**Records taken from a collection**

====

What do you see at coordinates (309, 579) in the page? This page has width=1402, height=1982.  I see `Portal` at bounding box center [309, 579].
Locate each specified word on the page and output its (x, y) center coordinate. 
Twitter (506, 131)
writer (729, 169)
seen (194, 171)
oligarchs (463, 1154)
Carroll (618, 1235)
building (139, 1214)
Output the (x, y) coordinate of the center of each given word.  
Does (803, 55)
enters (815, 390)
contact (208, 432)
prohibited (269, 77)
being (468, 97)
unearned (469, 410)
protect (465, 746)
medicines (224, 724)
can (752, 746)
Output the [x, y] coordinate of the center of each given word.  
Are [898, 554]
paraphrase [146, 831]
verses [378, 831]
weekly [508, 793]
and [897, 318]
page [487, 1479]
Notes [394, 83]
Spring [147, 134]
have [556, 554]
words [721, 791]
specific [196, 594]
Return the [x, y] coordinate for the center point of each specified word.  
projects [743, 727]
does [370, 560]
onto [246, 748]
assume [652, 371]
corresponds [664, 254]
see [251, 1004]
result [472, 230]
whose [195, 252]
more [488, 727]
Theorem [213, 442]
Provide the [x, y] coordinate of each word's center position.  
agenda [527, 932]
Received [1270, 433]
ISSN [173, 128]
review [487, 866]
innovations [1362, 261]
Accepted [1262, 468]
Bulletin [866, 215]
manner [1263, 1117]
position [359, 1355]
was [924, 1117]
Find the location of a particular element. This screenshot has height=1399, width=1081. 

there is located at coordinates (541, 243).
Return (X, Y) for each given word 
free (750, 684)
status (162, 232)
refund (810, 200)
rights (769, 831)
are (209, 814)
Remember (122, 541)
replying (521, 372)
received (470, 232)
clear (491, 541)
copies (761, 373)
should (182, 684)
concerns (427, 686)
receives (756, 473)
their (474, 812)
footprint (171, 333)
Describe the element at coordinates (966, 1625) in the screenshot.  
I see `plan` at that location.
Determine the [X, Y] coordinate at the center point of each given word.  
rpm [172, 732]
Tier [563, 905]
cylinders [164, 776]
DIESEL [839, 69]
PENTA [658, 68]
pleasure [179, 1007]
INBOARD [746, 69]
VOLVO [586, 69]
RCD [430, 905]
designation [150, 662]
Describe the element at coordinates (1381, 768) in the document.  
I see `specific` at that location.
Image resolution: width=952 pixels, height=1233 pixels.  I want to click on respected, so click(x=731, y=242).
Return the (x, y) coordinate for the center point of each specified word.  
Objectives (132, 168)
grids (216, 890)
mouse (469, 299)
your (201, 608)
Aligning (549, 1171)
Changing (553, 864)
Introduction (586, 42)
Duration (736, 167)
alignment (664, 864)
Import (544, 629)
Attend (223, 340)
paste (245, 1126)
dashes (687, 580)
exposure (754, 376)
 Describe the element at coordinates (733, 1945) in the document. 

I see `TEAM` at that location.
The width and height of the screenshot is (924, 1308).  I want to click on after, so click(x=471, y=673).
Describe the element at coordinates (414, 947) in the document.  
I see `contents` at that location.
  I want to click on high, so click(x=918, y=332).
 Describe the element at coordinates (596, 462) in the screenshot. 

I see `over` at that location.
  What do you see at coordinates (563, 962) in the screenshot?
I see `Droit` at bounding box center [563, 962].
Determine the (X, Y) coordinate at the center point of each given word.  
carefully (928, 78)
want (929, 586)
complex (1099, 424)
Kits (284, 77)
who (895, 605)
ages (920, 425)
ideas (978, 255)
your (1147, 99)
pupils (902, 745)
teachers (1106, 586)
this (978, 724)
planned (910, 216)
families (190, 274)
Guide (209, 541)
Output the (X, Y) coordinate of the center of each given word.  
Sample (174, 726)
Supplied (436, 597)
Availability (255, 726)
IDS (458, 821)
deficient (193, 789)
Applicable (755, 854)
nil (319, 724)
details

====

**The request**
Reproduce all of the material above word for word.

**Exercise response**
What do you see at coordinates (309, 579) in the page? This page has width=1402, height=1982.  I see `Portal` at bounding box center [309, 579].
Locate each specified word on the page and output its (x, y) center coordinate. 
Twitter (506, 131)
writer (729, 169)
seen (194, 171)
oligarchs (463, 1154)
Carroll (618, 1235)
building (139, 1214)
Output the (x, y) coordinate of the center of each given word.  
Does (803, 55)
enters (815, 390)
contact (208, 432)
prohibited (269, 77)
being (468, 97)
unearned (469, 410)
protect (465, 746)
medicines (224, 724)
can (752, 746)
Output the [x, y] coordinate of the center of each given word.  
Are [898, 554]
paraphrase [146, 831]
verses [378, 831]
weekly [508, 793]
and [897, 318]
page [487, 1479]
Notes [394, 83]
Spring [147, 134]
have [556, 554]
words [721, 791]
specific [196, 594]
Return the [x, y] coordinate for the center point of each specified word.  
projects [743, 727]
does [370, 560]
onto [246, 748]
assume [652, 371]
corresponds [664, 254]
see [251, 1004]
result [472, 230]
whose [195, 252]
more [488, 727]
Theorem [213, 442]
Provide the [x, y] coordinate of each word's center position.  
agenda [527, 932]
Received [1270, 433]
ISSN [173, 128]
review [487, 866]
innovations [1362, 261]
Accepted [1262, 468]
Bulletin [866, 215]
manner [1263, 1117]
position [359, 1355]
was [924, 1117]
Find the location of a particular element. This screenshot has height=1399, width=1081. 

there is located at coordinates (541, 243).
Return (X, Y) for each given word 
free (750, 684)
status (162, 232)
refund (810, 200)
rights (769, 831)
are (209, 814)
Remember (122, 541)
replying (521, 372)
received (470, 232)
clear (491, 541)
copies (761, 373)
should (182, 684)
concerns (427, 686)
receives (756, 473)
their (474, 812)
footprint (171, 333)
Describe the element at coordinates (966, 1625) in the screenshot.  
I see `plan` at that location.
Determine the [X, Y] coordinate at the center point of each given word.  
rpm [172, 732]
Tier [563, 905]
cylinders [164, 776]
DIESEL [839, 69]
PENTA [658, 68]
pleasure [179, 1007]
INBOARD [746, 69]
VOLVO [586, 69]
RCD [430, 905]
designation [150, 662]
Describe the element at coordinates (1381, 768) in the document.  
I see `specific` at that location.
Image resolution: width=952 pixels, height=1233 pixels.  I want to click on respected, so click(x=731, y=242).
Return the (x, y) coordinate for the center point of each specified word.  
Objectives (132, 168)
grids (216, 890)
mouse (469, 299)
your (201, 608)
Aligning (549, 1171)
Changing (553, 864)
Introduction (586, 42)
Duration (736, 167)
alignment (664, 864)
Import (544, 629)
Attend (223, 340)
paste (245, 1126)
dashes (687, 580)
exposure (754, 376)
 Describe the element at coordinates (733, 1945) in the document. 

I see `TEAM` at that location.
The width and height of the screenshot is (924, 1308).  I want to click on after, so click(x=471, y=673).
Describe the element at coordinates (414, 947) in the document.  
I see `contents` at that location.
  I want to click on high, so click(x=918, y=332).
 Describe the element at coordinates (596, 462) in the screenshot. 

I see `over` at that location.
  What do you see at coordinates (563, 962) in the screenshot?
I see `Droit` at bounding box center [563, 962].
Determine the (X, Y) coordinate at the center point of each given word.  
carefully (928, 78)
want (929, 586)
complex (1099, 424)
Kits (284, 77)
who (895, 605)
ages (920, 425)
ideas (978, 255)
your (1147, 99)
pupils (902, 745)
teachers (1106, 586)
this (978, 724)
planned (910, 216)
families (190, 274)
Guide (209, 541)
Output the (X, Y) coordinate of the center of each given word.  
Sample (174, 726)
Supplied (436, 597)
Availability (255, 726)
IDS (458, 821)
deficient (193, 789)
Applicable (755, 854)
nil (319, 724)
details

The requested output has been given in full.